→ Exercise prompt
Answer these about the notebook excerpt below:
1. How does the author plan to handle passengers whose names vary between datasets?
2. Which method does the author expect to fix getting a series instead of the actual survival value?
3. What survival value do both datasets report for Myles, Mr Thomas Francis after that fix?

[begin Document excerpt]

Neither name found. I did some looking, the person is in all three datasets. There are just some naming variations. I am too lazy (and not enough time for this post) to try and sort all the possible variations (there were a number of others, as you will see). Maybe at some later date.

I will simply identify these cases in the output file and deal with them manually.

There is also the possibility that the passenger would be found in only one of the two non-Kaggle datasets. Will also have to deal with that. Likely just use the one value we get.

Okay onto the next traveller.

In [10]:

print(f"Test 3:\n______\n")
tst_nm = k_tst.loc[2, "Name"]
tst_nm_2 = tst_nm.replace(".", "")
# print(f"tst_nm: {tst_nm}, tst_nm_2: {tst_nm_2}")
osf_srvv = osf_f[osf_f["Name"] == tst_nm_2].Survived
print(f"osf survival value ({tst_nm_2}):\n{osf_srvv}")
ekml_srvv = ekml_f[ekml_f["name"] == tst_nm].survived
print(f"\nekml survival value ({tst_nm}):\n{ekml_srvv}")

Test 3: ______

osf survival value (Myles, Mr Thomas Francis): 509 0 Name: Survived, dtype: int64

ekml survival value (Myles, Mr. Thomas Francis): 511 0 Name: survived, dtype: int64

Okay, when there is only one matching entry found, we are getting a series, not the actual survival value. Series.item() should fix that for us.

In [11]:

print(f"Test 3 (cont):\n______\n")
tst_nm = k_tst.loc[2, "Name"]
tst_nm_2 = tst_nm.replace(".", "")
# print(f"tst_nm: {tst_nm}, tst_nm_2: {tst_nm_2}")
osf_srvv = osf_f[osf_f["Name"] == tst_nm_2].Survived.item()
print(f"osf survival value ({tst_nm_2}): {osf_srvv}")
ekml_srvv = ekml_f[ekml_f["name"] == tst_nm].survived.item()
print(f"\nekml survival value ({tst_nm}): {ekml_srvv}")

Test 3 (cont):
______
osf survival value (Myles, Mr Thomas Francis): 0
ekml survival value (Myles, Mr. Thomas Francis): 0

Okay, that seems to work. But, dug around to find another potential case I will need to deal with. Let’s have a look.

[end Document excerpt]
[begin Extracted information]

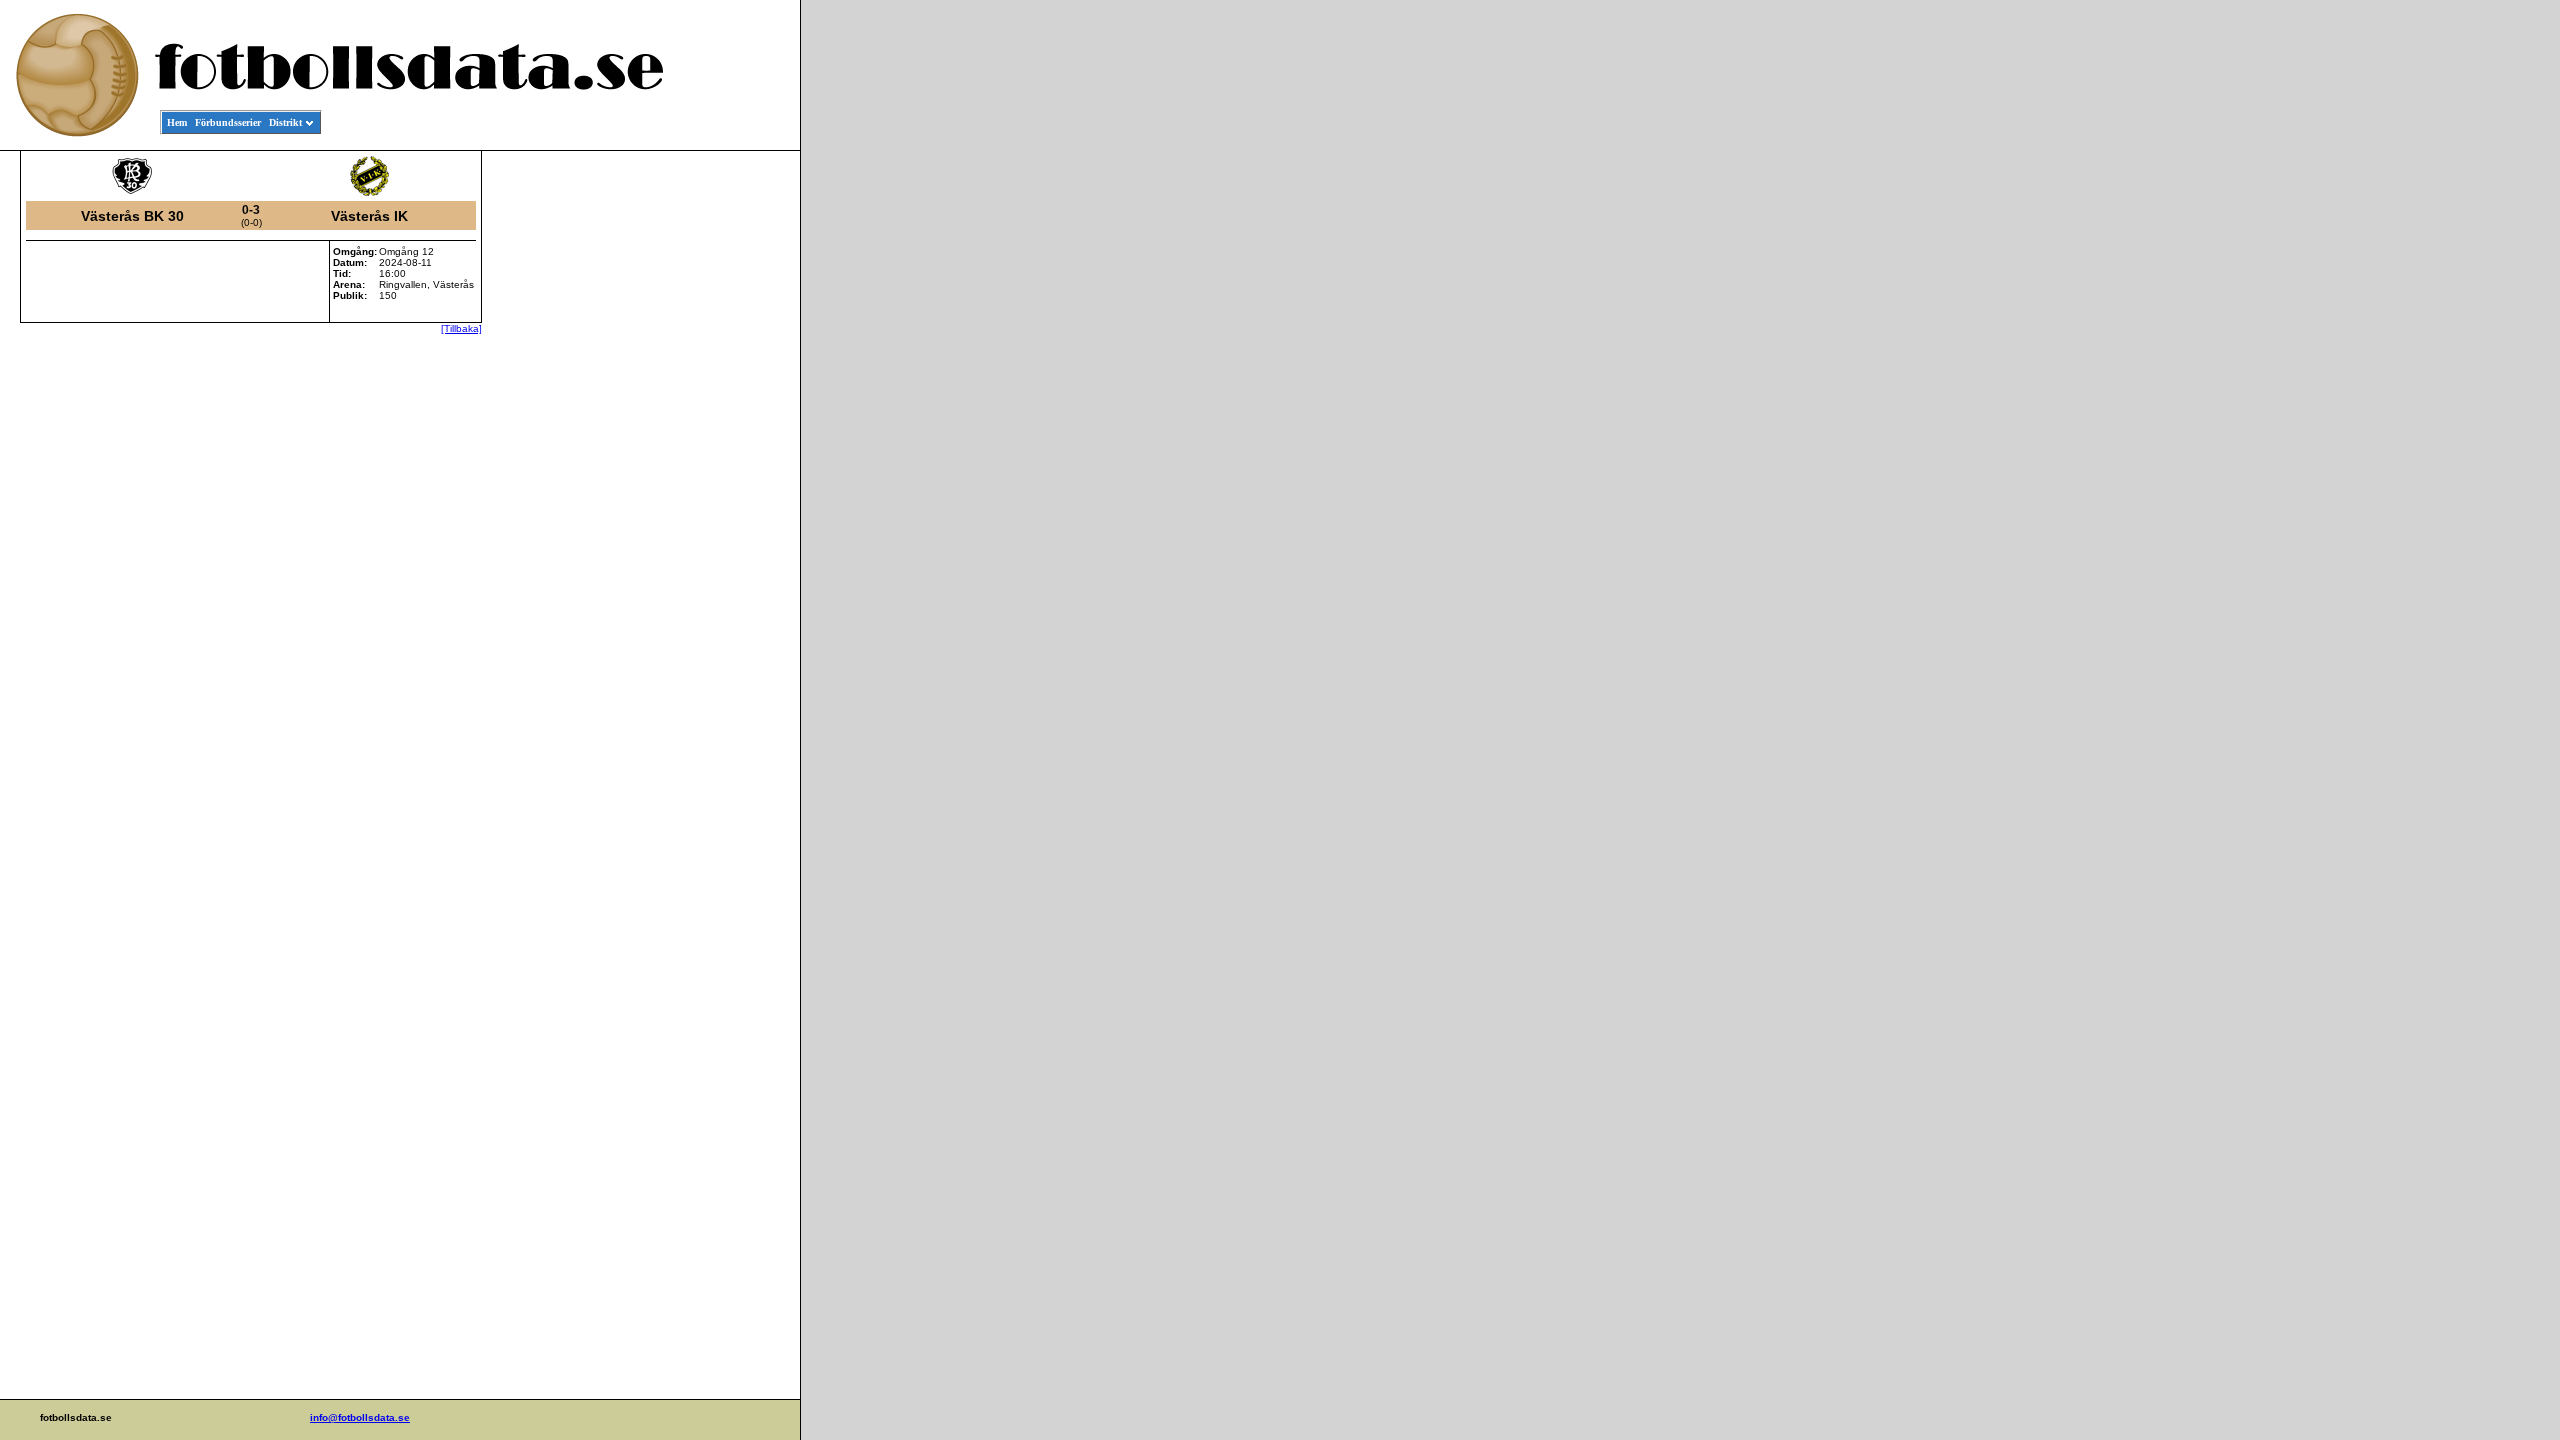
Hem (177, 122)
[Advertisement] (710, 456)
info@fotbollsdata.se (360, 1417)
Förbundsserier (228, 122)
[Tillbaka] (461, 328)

[end Extracted information]
[begin Extracted information]

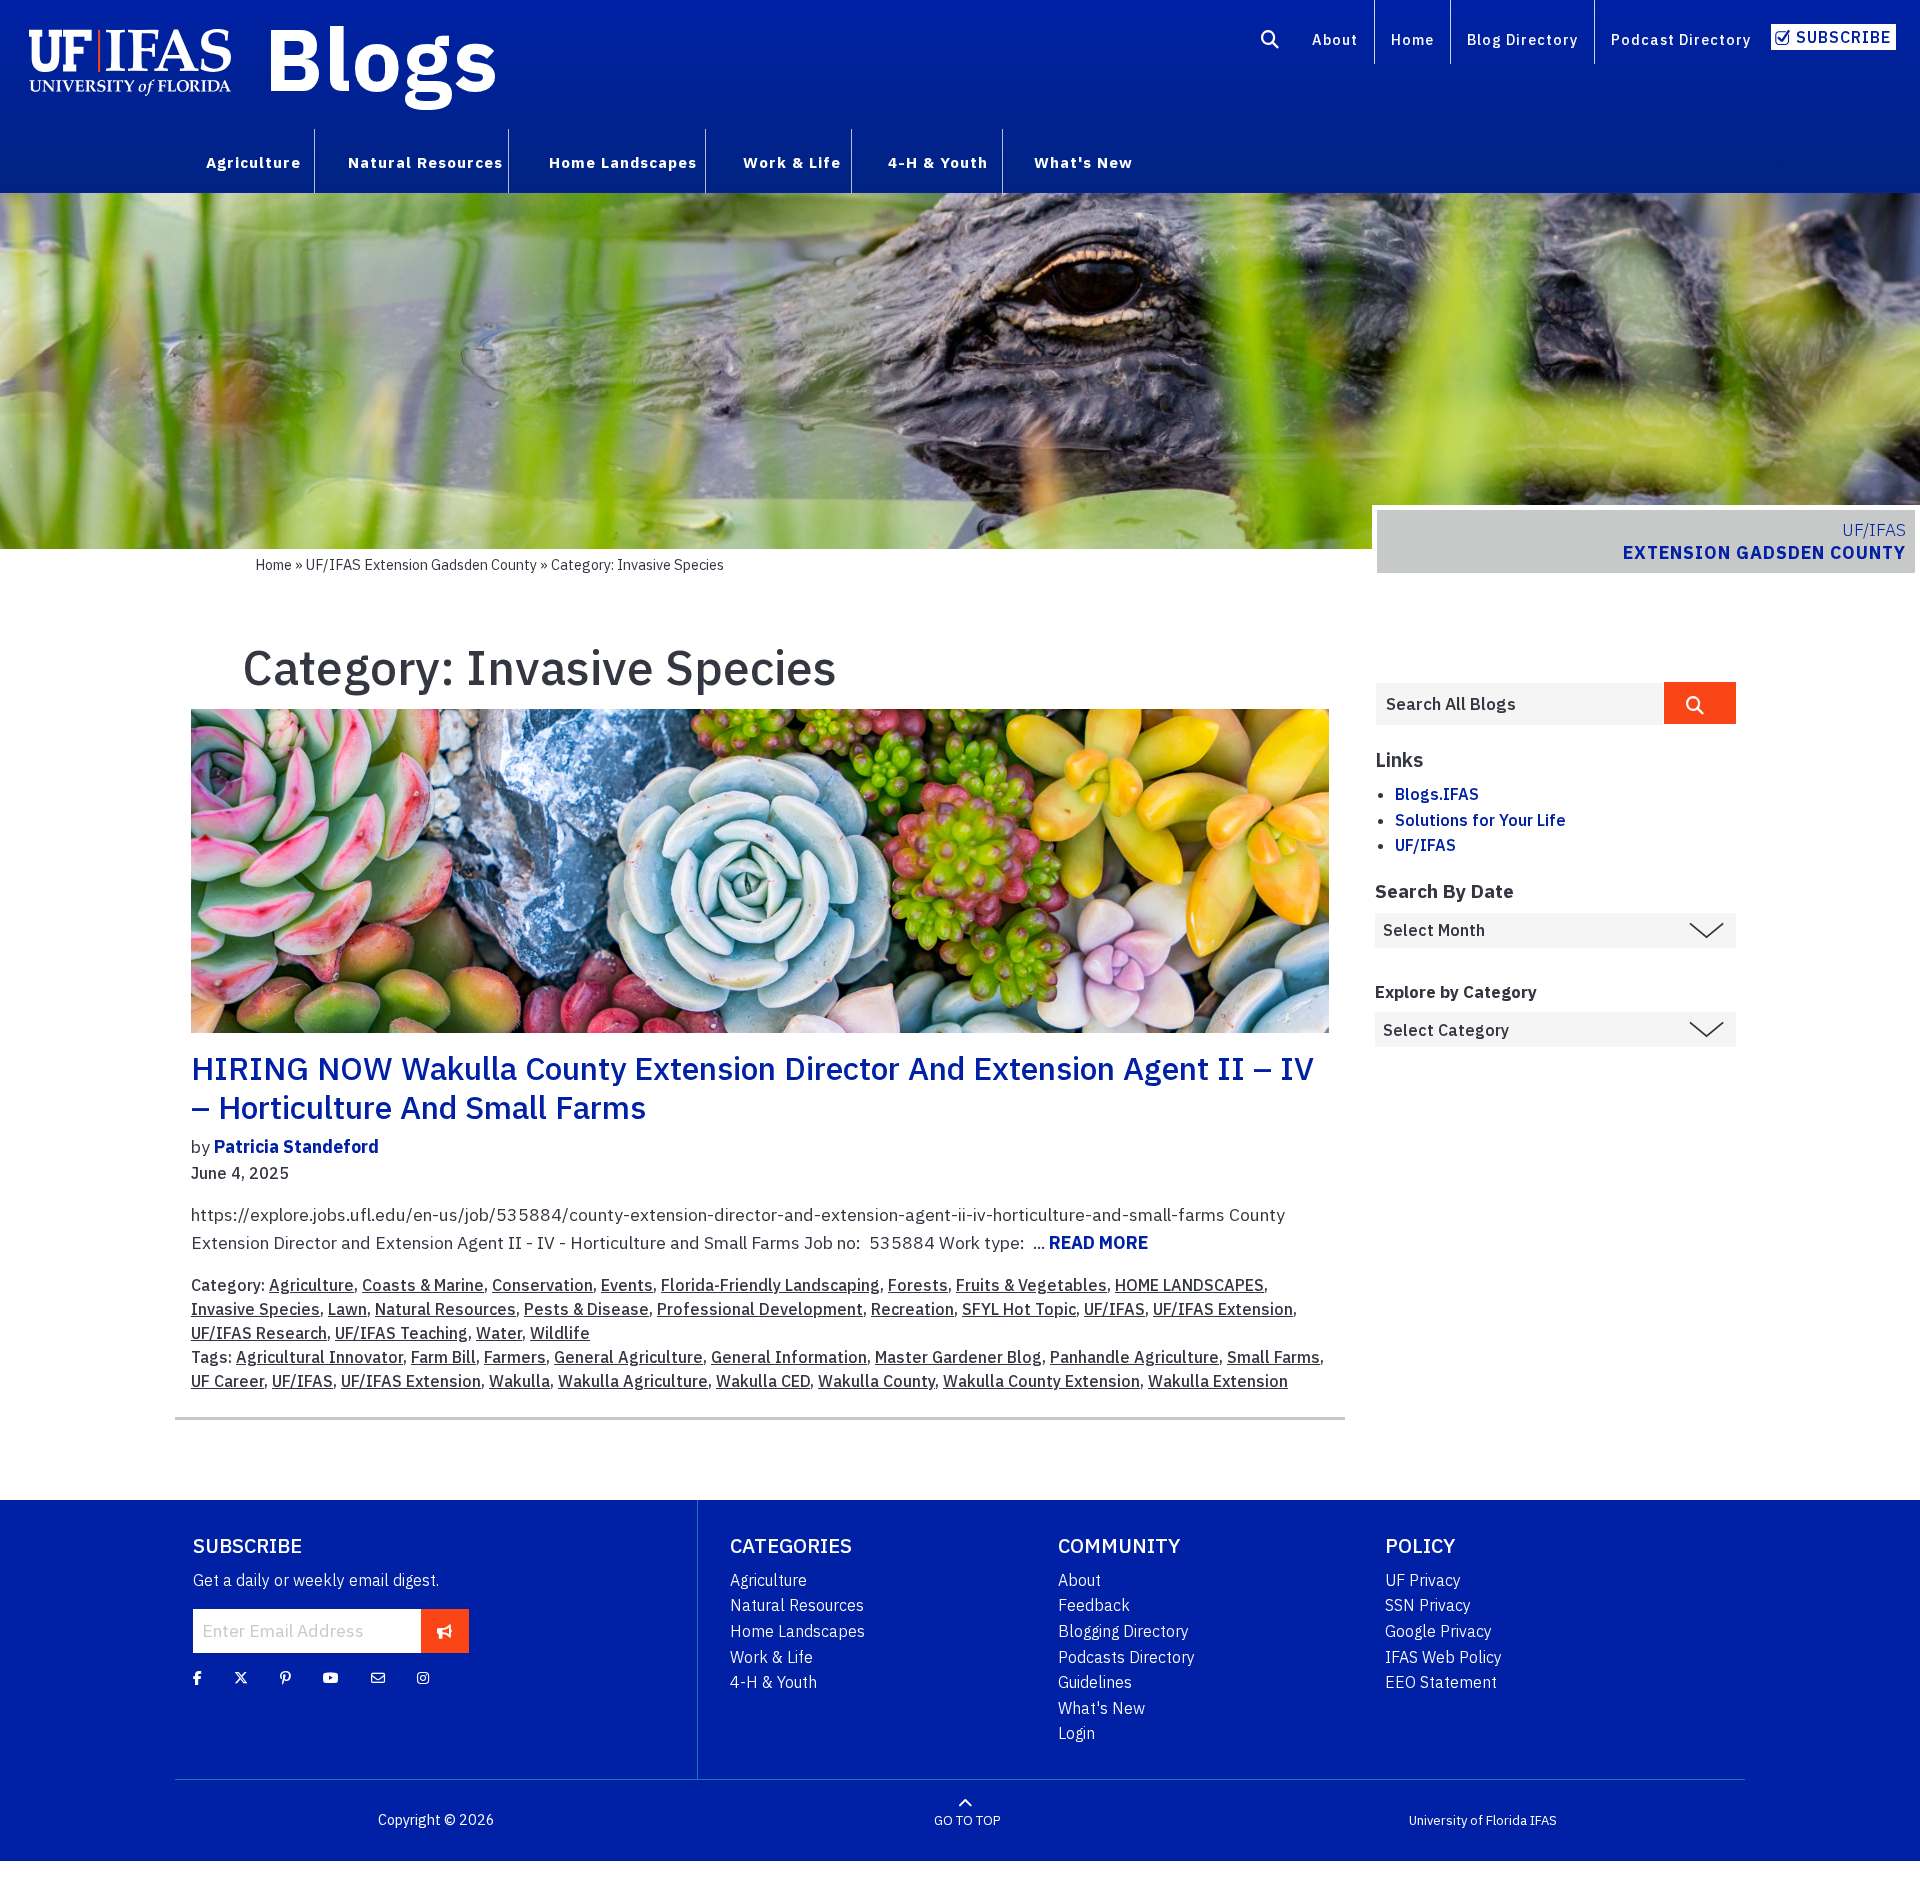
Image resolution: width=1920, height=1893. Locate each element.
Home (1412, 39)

[end Extracted information]

→ Response to the exercise
1. The author plans to identify these cases in the output file and deal with them manually.
2. Series.item()
3. 0